JetStar - Max speed 920km/h (498kt), max cruising speed 823km/h (445kt). Range with a 910kg (2000lb) payload and reserves 4585km (2476nm). JetStar II - Max cruising speed 880km/h (475kt), economical cruising speed 817km/h (440kt). Max initial rate of climb 4200ft. Service ceiling 36,000ft. Range with max fuel and reserves 5132km (2770nm), range with max payload and reserves 4818km (2600nm).
JetStar - Empty 8376kg (18,450lb), max takeoff 17,678kg (38,940lb). JetStar II - Operating empty 10,967kg (24,178lb), max takeoff 19,844kg (44,500lb).
Flightcrew of two. Typical seating for eight to 10 passengers.
164 turbojet powered JetStars built by mid 1973. Lockheed built 40 new build turbofan powered JetStar IIs from 1976, while Garrett converted an additional 61 to JetStar 731 configuration. Approx 29 JT12 powered JetStars, 39 JetStar IIs and 48 Garrett converted JetStars in service at late 1998.
Large size corporate jet
The four engined JetStar was initially designed as a private venture but was also selected to fulfil a US Air Force requirement for a multi engined light transport and crew trainer.

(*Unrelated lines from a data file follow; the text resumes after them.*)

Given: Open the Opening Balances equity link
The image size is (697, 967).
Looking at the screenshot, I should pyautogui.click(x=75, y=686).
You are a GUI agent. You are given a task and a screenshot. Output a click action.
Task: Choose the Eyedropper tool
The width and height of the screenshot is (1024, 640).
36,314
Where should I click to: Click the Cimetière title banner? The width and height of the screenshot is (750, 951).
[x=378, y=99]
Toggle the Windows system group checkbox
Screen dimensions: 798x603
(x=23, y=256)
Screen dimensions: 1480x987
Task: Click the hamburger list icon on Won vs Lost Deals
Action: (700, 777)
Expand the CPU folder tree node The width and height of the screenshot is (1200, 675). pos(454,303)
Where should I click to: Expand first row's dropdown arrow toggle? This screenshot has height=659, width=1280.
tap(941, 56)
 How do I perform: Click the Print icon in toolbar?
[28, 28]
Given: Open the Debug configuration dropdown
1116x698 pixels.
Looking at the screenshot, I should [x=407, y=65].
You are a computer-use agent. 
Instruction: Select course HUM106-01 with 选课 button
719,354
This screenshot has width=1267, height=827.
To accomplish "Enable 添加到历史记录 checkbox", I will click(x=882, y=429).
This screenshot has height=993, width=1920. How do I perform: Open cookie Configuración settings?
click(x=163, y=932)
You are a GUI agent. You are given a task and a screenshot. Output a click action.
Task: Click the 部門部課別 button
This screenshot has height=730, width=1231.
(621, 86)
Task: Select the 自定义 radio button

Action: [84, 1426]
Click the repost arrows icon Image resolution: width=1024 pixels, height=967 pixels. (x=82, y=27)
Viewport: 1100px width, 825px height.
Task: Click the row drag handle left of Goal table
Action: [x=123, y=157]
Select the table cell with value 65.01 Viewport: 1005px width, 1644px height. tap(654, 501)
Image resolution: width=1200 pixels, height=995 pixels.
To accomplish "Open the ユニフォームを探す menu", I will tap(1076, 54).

The first JetStar prototype first flew on September 4 1957. Two prototypes were built powered by two Bristol Siddeley Orpheus turbojets, one of these was reengined with four Pratt & Whitney JT12s in 1959 when an agreement to licence assemble the Orpheus in the United States could not be negotiated. The JT12 was selected for production aircraft, and the first of these flew in mid 1960.
The first civil configured JetStar was delivered in early 1961 and so the JetStar was the first business jet to enter service. Meanwhile the JetStar entered service with the USAF in 1962 as the C140 navaid calibration aircraft and the VC140 VIP transport in late 1961.
The turbojet powered JetStar remained in production until mid 1973, by which time development of the turbofan powered JetStar II had been announced. The JetStar II differs from the earlier aircraft primarily in its four Garrett (previously AiResearch and now AlliedSignal) TFE731 turbofans with their significantly improved fuel consumption, resulting in substantial improvements in operating costs, range and lower noise levels, while more power allows a higher maximum takeoff weight.
The first JetStar II flew on August 18 1976, with certification following in December that year. The II remained in production until 1979.
AiResearch meanwhile had already flown its own TFE731 powered conversion of the JetStar in July 1974. The first production AiResearch 731 JetStar conversion flew in March 1976.